-- BEGIN INPUT DATA --

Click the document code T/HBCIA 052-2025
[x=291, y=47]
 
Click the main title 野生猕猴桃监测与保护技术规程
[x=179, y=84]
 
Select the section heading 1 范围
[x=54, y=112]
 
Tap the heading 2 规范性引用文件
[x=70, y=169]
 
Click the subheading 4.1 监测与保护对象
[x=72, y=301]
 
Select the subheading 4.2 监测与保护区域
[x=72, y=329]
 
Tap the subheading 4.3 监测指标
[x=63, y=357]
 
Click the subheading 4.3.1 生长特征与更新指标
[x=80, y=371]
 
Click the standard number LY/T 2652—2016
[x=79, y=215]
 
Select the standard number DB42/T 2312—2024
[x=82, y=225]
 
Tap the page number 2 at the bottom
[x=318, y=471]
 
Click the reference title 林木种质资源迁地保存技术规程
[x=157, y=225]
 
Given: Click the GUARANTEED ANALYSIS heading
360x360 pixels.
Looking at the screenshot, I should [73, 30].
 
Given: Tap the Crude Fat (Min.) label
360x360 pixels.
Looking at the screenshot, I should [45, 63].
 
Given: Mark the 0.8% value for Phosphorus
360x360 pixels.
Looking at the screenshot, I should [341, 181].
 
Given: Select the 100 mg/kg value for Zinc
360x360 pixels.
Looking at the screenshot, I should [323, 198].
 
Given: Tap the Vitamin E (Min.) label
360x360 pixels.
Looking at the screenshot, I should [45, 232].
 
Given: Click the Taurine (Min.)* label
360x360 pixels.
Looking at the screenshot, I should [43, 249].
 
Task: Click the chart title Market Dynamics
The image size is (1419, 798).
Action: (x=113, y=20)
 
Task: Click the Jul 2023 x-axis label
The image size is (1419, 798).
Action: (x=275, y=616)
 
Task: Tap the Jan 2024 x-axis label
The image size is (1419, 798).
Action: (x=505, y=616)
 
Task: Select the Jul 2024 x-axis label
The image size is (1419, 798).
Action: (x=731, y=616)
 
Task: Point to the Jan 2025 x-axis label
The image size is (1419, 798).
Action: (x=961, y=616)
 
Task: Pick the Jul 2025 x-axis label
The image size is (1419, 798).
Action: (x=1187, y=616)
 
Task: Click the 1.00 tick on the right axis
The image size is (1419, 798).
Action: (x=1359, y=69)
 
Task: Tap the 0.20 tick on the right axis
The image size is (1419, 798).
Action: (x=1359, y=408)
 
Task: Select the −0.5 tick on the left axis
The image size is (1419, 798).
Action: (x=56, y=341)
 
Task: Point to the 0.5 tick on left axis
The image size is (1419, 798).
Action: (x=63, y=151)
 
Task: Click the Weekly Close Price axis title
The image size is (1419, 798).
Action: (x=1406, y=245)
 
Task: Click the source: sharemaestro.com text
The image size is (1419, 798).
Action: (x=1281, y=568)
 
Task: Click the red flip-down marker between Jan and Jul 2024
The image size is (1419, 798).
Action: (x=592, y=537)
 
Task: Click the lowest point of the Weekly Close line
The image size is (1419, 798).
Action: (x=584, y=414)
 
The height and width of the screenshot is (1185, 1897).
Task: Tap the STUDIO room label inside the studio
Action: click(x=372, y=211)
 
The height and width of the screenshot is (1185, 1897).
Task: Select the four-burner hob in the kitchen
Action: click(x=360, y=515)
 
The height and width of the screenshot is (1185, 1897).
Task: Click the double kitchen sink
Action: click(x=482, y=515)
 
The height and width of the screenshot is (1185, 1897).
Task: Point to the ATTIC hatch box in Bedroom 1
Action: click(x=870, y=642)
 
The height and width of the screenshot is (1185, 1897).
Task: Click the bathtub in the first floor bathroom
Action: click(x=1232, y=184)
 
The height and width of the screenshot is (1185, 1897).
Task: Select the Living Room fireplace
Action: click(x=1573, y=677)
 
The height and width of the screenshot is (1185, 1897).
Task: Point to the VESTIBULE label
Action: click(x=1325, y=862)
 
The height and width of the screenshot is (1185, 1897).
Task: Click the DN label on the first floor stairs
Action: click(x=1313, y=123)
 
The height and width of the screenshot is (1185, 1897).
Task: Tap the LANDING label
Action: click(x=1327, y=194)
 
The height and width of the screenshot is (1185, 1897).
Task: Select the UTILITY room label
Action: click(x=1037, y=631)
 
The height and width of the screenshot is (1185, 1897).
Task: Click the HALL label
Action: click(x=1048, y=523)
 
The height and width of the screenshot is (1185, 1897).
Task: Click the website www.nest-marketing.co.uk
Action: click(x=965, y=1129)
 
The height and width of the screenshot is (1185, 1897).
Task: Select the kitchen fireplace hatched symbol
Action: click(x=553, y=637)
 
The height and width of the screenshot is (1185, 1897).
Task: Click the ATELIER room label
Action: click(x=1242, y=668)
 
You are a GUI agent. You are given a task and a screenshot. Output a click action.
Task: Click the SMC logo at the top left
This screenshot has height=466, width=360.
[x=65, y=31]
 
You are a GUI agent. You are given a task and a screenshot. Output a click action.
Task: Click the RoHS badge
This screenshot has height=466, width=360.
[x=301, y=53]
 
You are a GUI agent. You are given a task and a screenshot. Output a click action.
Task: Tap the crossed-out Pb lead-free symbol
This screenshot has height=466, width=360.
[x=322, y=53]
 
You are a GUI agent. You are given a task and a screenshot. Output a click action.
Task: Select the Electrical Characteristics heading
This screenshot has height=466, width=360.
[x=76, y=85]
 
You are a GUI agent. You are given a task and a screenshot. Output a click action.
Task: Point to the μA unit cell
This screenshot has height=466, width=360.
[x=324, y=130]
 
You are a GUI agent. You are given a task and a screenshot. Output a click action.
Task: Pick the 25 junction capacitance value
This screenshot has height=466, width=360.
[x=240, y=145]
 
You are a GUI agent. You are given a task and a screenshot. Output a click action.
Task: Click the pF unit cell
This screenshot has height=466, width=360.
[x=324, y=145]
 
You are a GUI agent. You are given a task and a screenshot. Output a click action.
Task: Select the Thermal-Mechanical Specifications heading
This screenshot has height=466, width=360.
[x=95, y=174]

-- END INPUT DATA --

## [TASK REQUIREMENTS]
Return every one of the records above unchanged, line for line.

## [RESPONSE FOR THIS EXERCISE]
Click the document code T/HBCIA 052-2025
[x=291, y=47]
 
Click the main title 野生猕猴桃监测与保护技术规程
[x=179, y=84]
 
Select the section heading 1 范围
[x=54, y=112]
 
Tap the heading 2 规范性引用文件
[x=70, y=169]
 
Click the subheading 4.1 监测与保护对象
[x=72, y=301]
 
Select the subheading 4.2 监测与保护区域
[x=72, y=329]
 
Tap the subheading 4.3 监测指标
[x=63, y=357]
 
Click the subheading 4.3.1 生长特征与更新指标
[x=80, y=371]
 
Click the standard number LY/T 2652—2016
[x=79, y=215]
 
Select the standard number DB42/T 2312—2024
[x=82, y=225]
 
Tap the page number 2 at the bottom
[x=318, y=471]
 
Click the reference title 林木种质资源迁地保存技术规程
[x=157, y=225]
 
Given: Click the GUARANTEED ANALYSIS heading
360x360 pixels.
Looking at the screenshot, I should [73, 30].
 
Given: Tap the Crude Fat (Min.) label
360x360 pixels.
Looking at the screenshot, I should [45, 63].
 
Given: Mark the 0.8% value for Phosphorus
360x360 pixels.
Looking at the screenshot, I should [341, 181].
 
Given: Select the 100 mg/kg value for Zinc
360x360 pixels.
Looking at the screenshot, I should [323, 198].
 
Given: Tap the Vitamin E (Min.) label
360x360 pixels.
Looking at the screenshot, I should [45, 232].
 
Given: Click the Taurine (Min.)* label
360x360 pixels.
Looking at the screenshot, I should [43, 249].
 
Task: Click the chart title Market Dynamics
The image size is (1419, 798).
Action: (x=113, y=20)
 
Task: Click the Jul 2023 x-axis label
The image size is (1419, 798).
Action: (x=275, y=616)
 
Task: Tap the Jan 2024 x-axis label
The image size is (1419, 798).
Action: (x=505, y=616)
 
Task: Select the Jul 2024 x-axis label
The image size is (1419, 798).
Action: (x=731, y=616)
 
Task: Point to the Jan 2025 x-axis label
The image size is (1419, 798).
Action: (x=961, y=616)
 
Task: Pick the Jul 2025 x-axis label
The image size is (1419, 798).
Action: (x=1187, y=616)
 
Task: Click the 1.00 tick on the right axis
The image size is (1419, 798).
Action: (x=1359, y=69)
 
Task: Tap the 0.20 tick on the right axis
The image size is (1419, 798).
Action: (x=1359, y=408)
 
Task: Select the −0.5 tick on the left axis
The image size is (1419, 798).
Action: (x=56, y=341)
 
Task: Point to the 0.5 tick on left axis
The image size is (1419, 798).
Action: (x=63, y=151)
 
Task: Click the Weekly Close Price axis title
The image size is (1419, 798).
Action: (x=1406, y=245)
 
Task: Click the source: sharemaestro.com text
The image size is (1419, 798).
Action: (x=1281, y=568)
 
Task: Click the red flip-down marker between Jan and Jul 2024
The image size is (1419, 798).
Action: (x=592, y=537)
 
Task: Click the lowest point of the Weekly Close line
The image size is (1419, 798).
Action: (x=584, y=414)
 
The height and width of the screenshot is (1185, 1897).
Task: Tap the STUDIO room label inside the studio
Action: click(x=372, y=211)
 
The height and width of the screenshot is (1185, 1897).
Task: Select the four-burner hob in the kitchen
Action: click(x=360, y=515)
 
The height and width of the screenshot is (1185, 1897).
Task: Click the double kitchen sink
Action: click(x=482, y=515)
 
The height and width of the screenshot is (1185, 1897).
Task: Point to the ATTIC hatch box in Bedroom 1
Action: click(x=870, y=642)
 
The height and width of the screenshot is (1185, 1897).
Task: Click the bathtub in the first floor bathroom
Action: click(x=1232, y=184)
 
The height and width of the screenshot is (1185, 1897).
Task: Select the Living Room fireplace
Action: click(x=1573, y=677)
 
The height and width of the screenshot is (1185, 1897).
Task: Point to the VESTIBULE label
Action: click(x=1325, y=862)
 
The height and width of the screenshot is (1185, 1897).
Task: Click the DN label on the first floor stairs
Action: click(x=1313, y=123)
 
The height and width of the screenshot is (1185, 1897).
Task: Tap the LANDING label
Action: click(x=1327, y=194)
 
The height and width of the screenshot is (1185, 1897).
Task: Select the UTILITY room label
Action: click(x=1037, y=631)
 
The height and width of the screenshot is (1185, 1897).
Task: Click the HALL label
Action: click(x=1048, y=523)
 
The height and width of the screenshot is (1185, 1897).
Task: Click the website www.nest-marketing.co.uk
Action: click(x=965, y=1129)
 
The height and width of the screenshot is (1185, 1897).
Task: Select the kitchen fireplace hatched symbol
Action: click(x=553, y=637)
 
The height and width of the screenshot is (1185, 1897).
Task: Click the ATELIER room label
Action: click(x=1242, y=668)
 
You are a GUI agent. You are given a task and a screenshot. Output a click action.
Task: Click the SMC logo at the top left
This screenshot has height=466, width=360.
[x=65, y=31]
 
You are a GUI agent. You are given a task and a screenshot. Output a click action.
Task: Click the RoHS badge
This screenshot has height=466, width=360.
[x=301, y=53]
 
You are a GUI agent. You are given a task and a screenshot. Output a click action.
Task: Tap the crossed-out Pb lead-free symbol
This screenshot has height=466, width=360.
[x=322, y=53]
 
You are a GUI agent. You are given a task and a screenshot. Output a click action.
Task: Select the Electrical Characteristics heading
This screenshot has height=466, width=360.
[x=76, y=85]
 
You are a GUI agent. You are given a task and a screenshot. Output a click action.
Task: Point to the μA unit cell
This screenshot has height=466, width=360.
[x=324, y=130]
 
You are a GUI agent. You are given a task and a screenshot. Output a click action.
Task: Pick the 25 junction capacitance value
This screenshot has height=466, width=360.
[x=240, y=145]
 
You are a GUI agent. You are given a task and a screenshot. Output a click action.
Task: Click the pF unit cell
This screenshot has height=466, width=360.
[x=324, y=145]
 
You are a GUI agent. You are given a task and a screenshot. Output a click action.
Task: Select the Thermal-Mechanical Specifications heading
This screenshot has height=466, width=360.
[x=95, y=174]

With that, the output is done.